DEVELOPING DYE ASSAY TO QUANTIFY CHARGE DENSITY SURFACE-GRAFTED BY PYRIDINE-N-OXIDES

The formation of biofilm on surfaces is currently a problem in various fields, from industrial to medical settings. To prevent the attachment of biomolecules and microorganisms on surfaces, it has been demonstrated that surface modification with zwitterionic polymers is an efficient approach. Recently, polymeric N-oxides have emerged as promising candidates for such applications, exhibiting low-fouling properties and antibacterial activity. The quantification of the charge density provided by N-oxides is a critical parameter to determine, as it plays an important role in antifouling and antibacterial properties.
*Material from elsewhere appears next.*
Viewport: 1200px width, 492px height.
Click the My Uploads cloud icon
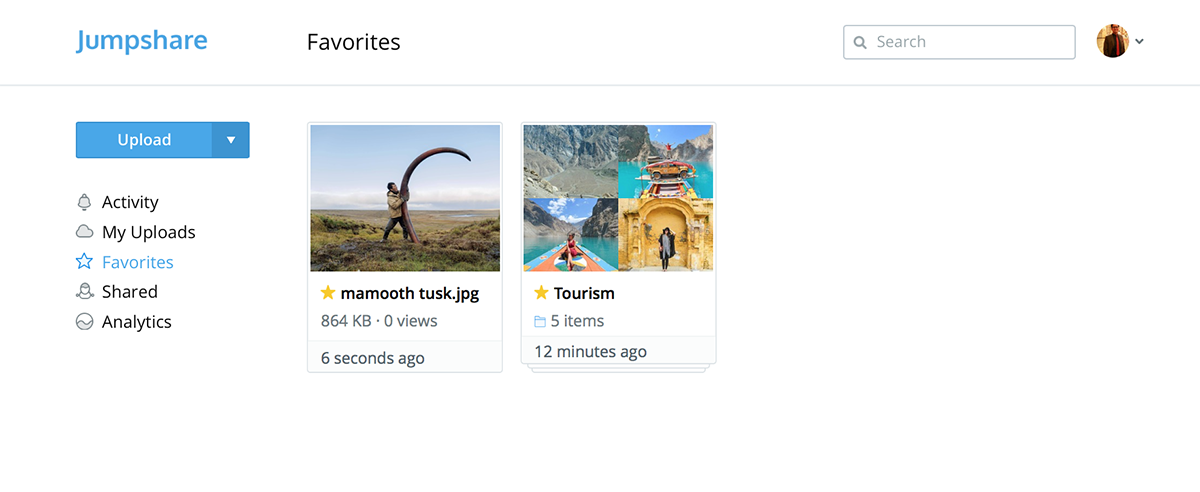click(85, 232)
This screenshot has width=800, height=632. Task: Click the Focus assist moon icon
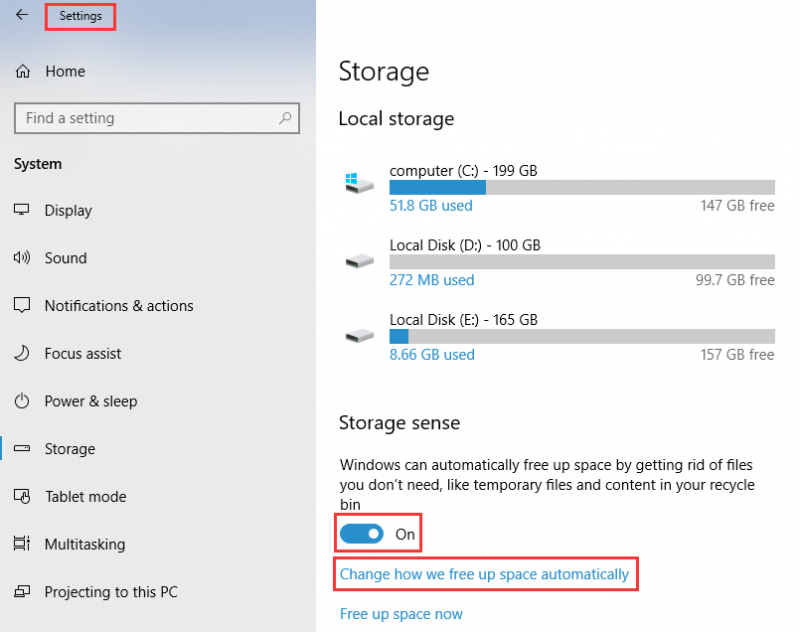click(x=22, y=353)
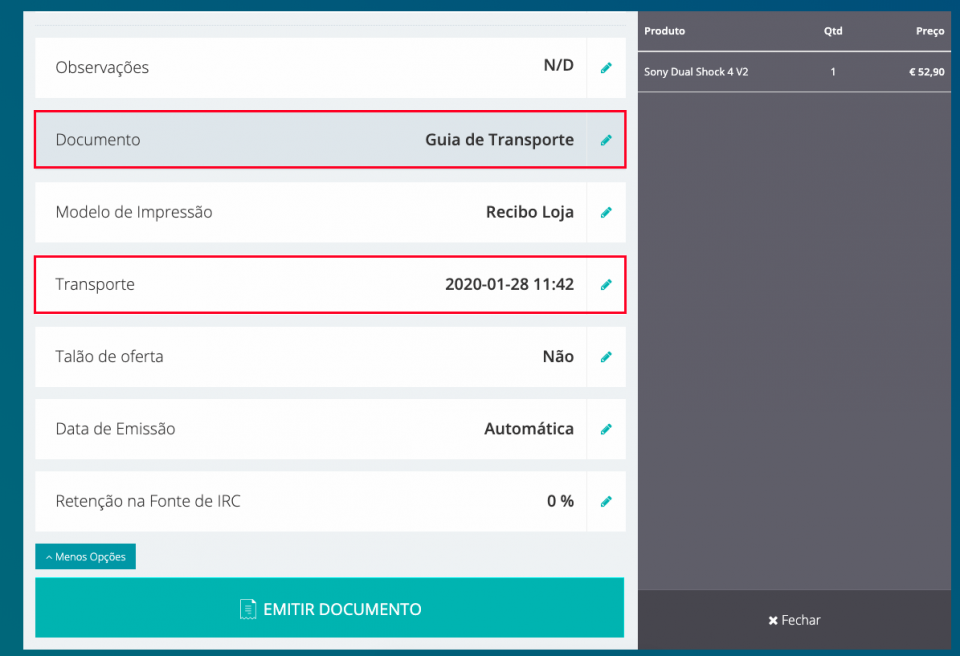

The polymeric N-oxide used in this project is pyridine. Initially, 4-vinylpyridine is grafted onto the activated PE surface via plasma activation; subsequently, to obtain the oxidized form, a solution of hydrogen peroxide and glacial acetic acid (1:1) is used. The success of the grafting is confirmed by IR spectroscopy and contact angle measurements. To characterize the charge density of polymeric N-oxides, a three-step process using a dye solution has been developed: the staining step, where the dye interacts with the grafted surface; the washing step, to eliminate residual dye; and the desorption step, to release the molecule and then quantify the dye concentration via UV-vis spectroscopy. This process exploits the electrostatic interaction between the dye and the grafted surface. This occurs because, at a specific pH, the N-oxides present a positive charge on the nitrogen, while the dye, containing a sulfonic group, presents a negative charge. This indicates that pH also plays an important role in this research. The assay conditions determined in this investigation were effectively employed to determine the charge density grafted of Pyridine-N-oxides.